ЗАДАНИЯ ▸
1. Можете кратко, по пунктам, изложить основные факты абзаца из текста о Ярославской оранте, который начинается словами «К памятникам владимиро-суздальской живописи»?
2. Продолжите текст о Ярославской оранте, начиная сразу после его последнего предложения.

ФРАГМЕНТ ТЕКСТА ▸

»»

К памятникам владимиро-суздальской живописи примыкает огромная икона богоматери, найденная в Ярославле. Она должна была занимать в храме то место, какое в Софийском соборе в Киеве занимала богоматерь «Нерушимая стена». По своему типу Ярославская оранта (81) действительно похожа на знаменитую киевскую мозаику. Но в мозаике Мария кажется несколько приземистой, руки ее напряженно подняты кверху. В ней есть нечто тяжелое, косное. К тому же эта огромная фигура во много раз превосходит своими размерами фигуры всех остальных мозаик Софии. Ярославская оранта поражает своей стройностью. Своими пропорциями фигура ее напоминает лучшие произведения классической скульптуры. Мария изображена как идеально прекрасная женщина, образ которой издавна существовал в народных представлениях. Недаром в одном старинном сказании говорится о Марии: «бяше высока ростом, смагл блеск имущи, кругловатом лицом и власы увясты имущи». Ярославская оранта стоит, чуть покачнувшись корпусом влево, и соответственно этому слева отвесно падают складки ее хитона.

Всеобщая история искусств. Русское искусство с древнейших времен до начала XVIII века. Том 3 - i_031.jpg

Георгиевский собор в Юрьеве-Польском

Сохраняя торжественность и величавость, она с необыкновенной легкостью, как бы в знак изумления, воздевает руки, и этот жест подчеркивают расходящиеся веером складки ее плаща. Богоматерь не держит младенца на руках. Его заключенное в медальон погрудное изображение как бы парит перед ее грудью.

««

ИСХОДНЫЕ ДАННЫЕ ▸
»»

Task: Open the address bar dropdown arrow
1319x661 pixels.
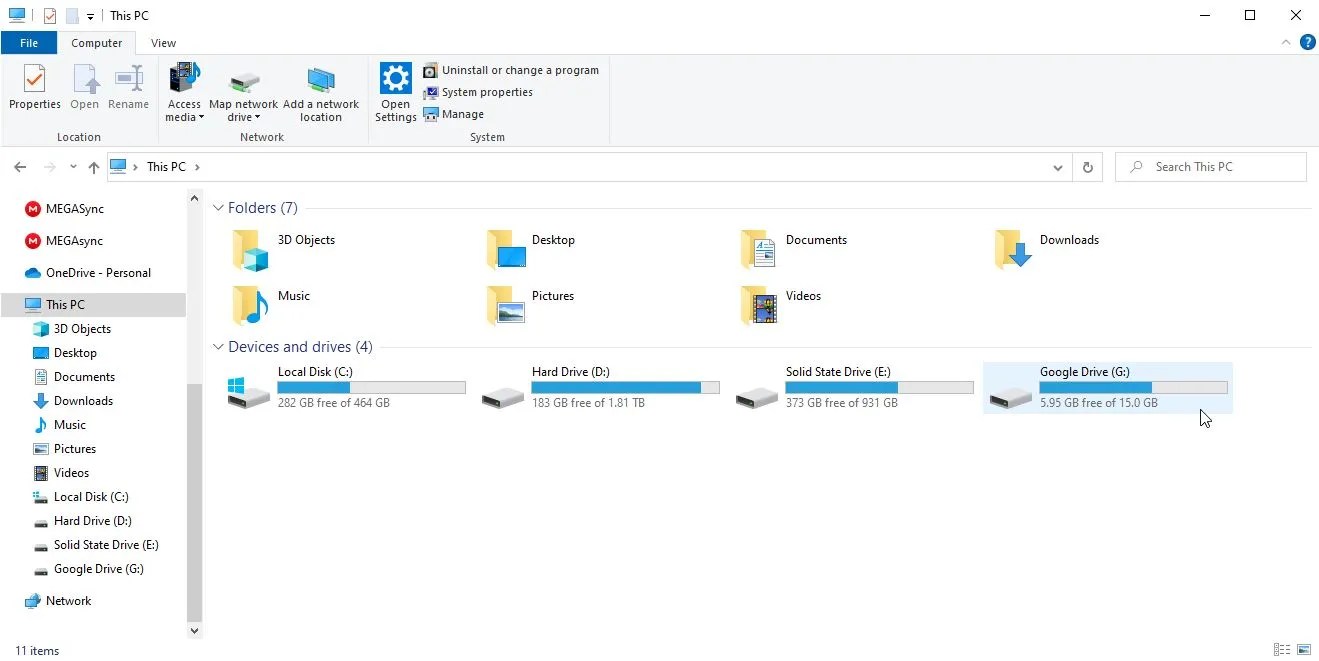Action: [1058, 167]
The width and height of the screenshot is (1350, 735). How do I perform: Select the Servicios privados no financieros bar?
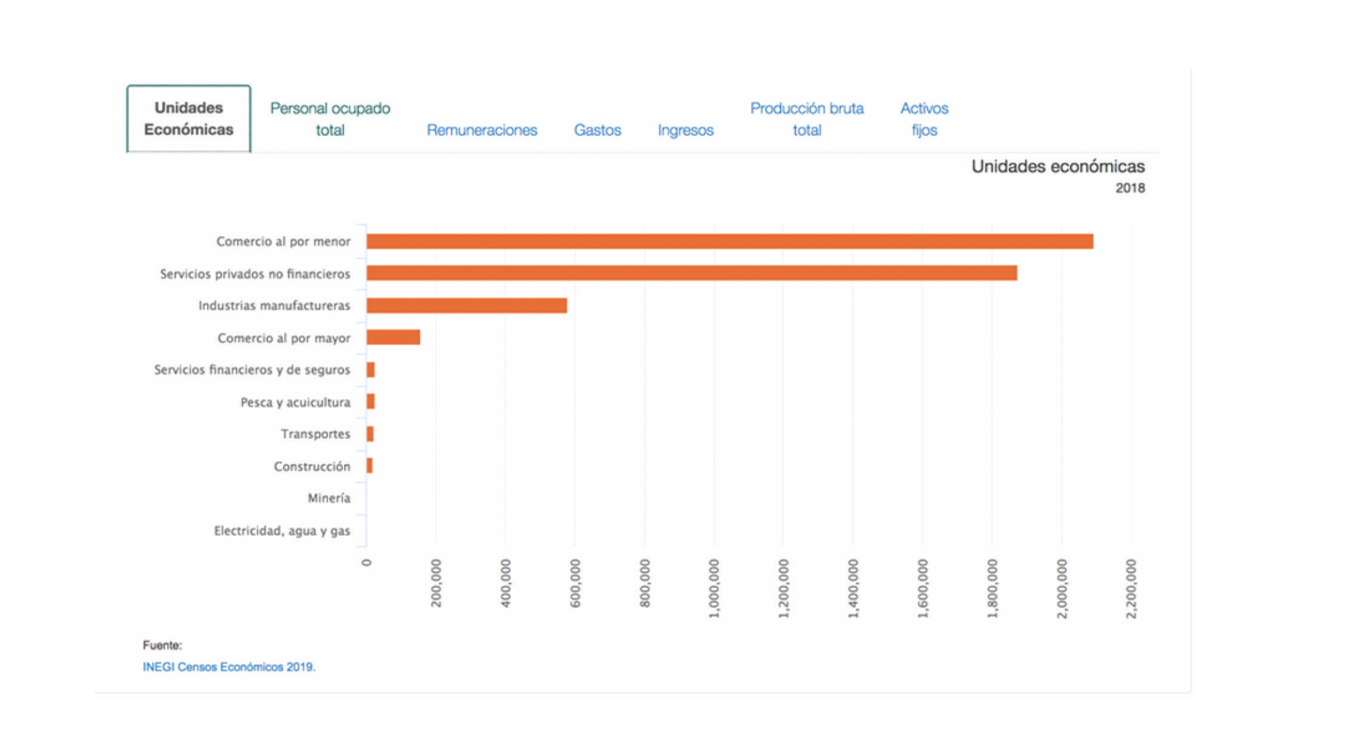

««

ОЖИДАЕМЫЕ ОТВЕТЫ ▸
1.
- Огромную икону богоматери, найденную в Ярославле, относят к кругу владимиро-суздальской живописи.
- В храме она должна была занимать то место, которое в Софийском соборе в Киеве занимала богоматерь «Нерушимая стена». По типу Ярославская оранта похожа на эту мозаику.
- В киевской мозаике Мария кажется приземистой, руки ее напряженно подняты, в образе есть нечто тяжелое и косное. Ее фигура во много раз крупнее остальных мозаик Софии.
- Ярославская оранта поражает стройностью, и ее пропорции напоминают лучшие произведения классической скульптуры.
- Мария изображена идеально прекрасной женщиной, какой она издавна представлялась народу. Старинное сказание описывает ее так: «бяше высока ростом, смагл блеск имущи, кругловатом лицом и власы увясты имущи».
- Фигура стоит, чуть покачнувшись корпусом влево, поэтому слева отвесно падают складки хитона.

2.
Лицо Ярославской оранты отличается исключительной красотой (82). В выражении его нет напряженной страстности, как во фресках киевской Софии (ср.6). Но это вовсе не обедняет его. В построении лица все так ясно найдено и четко выражено, как это бывает только в произведениях зрелой классики. Глаза богоматери большие, но не чрезмерно преувеличены; полные щеки румяны; соболиные брови чуть изогнуты, но не хмурятся, нос — тонкий, прямой; в сравнении с ним губы особенно малы. Спокойное лицо Ярославской оранты светится добротой.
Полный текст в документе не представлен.